• [Kutipan Sumber]
Berburu Wi-Fi di Warung Kopi
A
A
A
Warung kopi (warkop) trotoar Jalan Airlangga tidak berjualan pada suatu malam sekitar dua pekan lalu. Padahal, hasrat ingin menikmati minuman hitam pahit itu sudah tinggi.
Memang tidak ada yang istimewa di warkop trotoar. Kami hanya biasa menikmati kopi dengan alas vinyl bekas poster. Ngobrol bersama kawan membicarakan hal penting dan tidak penting. Juga tertawa terbahak-bahak tanpa khawatir ada orang lain yang terganggu.
Ya sudahlah, kami harus mencari tempat nongkrong yang lain. Setelah blusukan, kami berhenti di Warung Ijo, Jalan Mojo. Pengunjung yang datang tidak terlalu banyak, tetapi juga tidak sepi. Di tempat itu kami bertemu seorang kawan, Kholid namanya. Dia berasal dari Banyuwangi dan tinggal di tempat kos kawasan Jojoran. Segelas kopi dengan aroma khas yang nikmat telah tersaji. Kholid sepertinya juga baru datang karena kopinya masih penuh.
“Lumayan, sejam lalu,” kata Kholid menjawab pertanyaan pembuka kami. Dia hanya menoleh sebentar, kemudian kembali menatap gadget -nya. Dia sibuk sekali. Bahkan, ketika kami sindir bawah warung tempat cangkruk , dia cuek. “Mumpung Wi-Fi gratisan,” ucapnya. Ternyata karena sibuk berinternet ria itu, kopi Kholid masih penuh. Kopi dibiarkan menjadi dingin. Tidak dinikmati lezat pahit dan sensasi kafeinnya.
Minuman-minuman yang tersaji di meja menjadi tujuan kedua seseorang datang ke warung, karena tujuan utamanya (mungkin) mencari free Wi-Fi. Kami jadi canggung untuk mengajaknya ngobrol lagi. Mengisap rokok dalam-dalam dan melepas asanya ke langit-langit warkop. Asap itu membumbung di atas kepala pengunjung warkop. Di atas kepala orang-orang sibuk memanfaatkan koneksi internet gratis yang disediakan warkop.

• [Bahan Terkumpul]

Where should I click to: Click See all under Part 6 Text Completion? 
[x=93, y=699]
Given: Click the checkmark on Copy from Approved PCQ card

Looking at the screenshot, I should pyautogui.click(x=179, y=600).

• [Tugas Singkat] Dari kutipan sumber tentang berburu Wi-Fi di warung kopi, daftarkan setiap nama tempat yang muncul, termasuk nama jalan, warung, dan daerah.

• [Hasil yang Benar] Jalan Airlangga, Warung Ijo, Jalan Mojo, Banyuwangi, Jojoran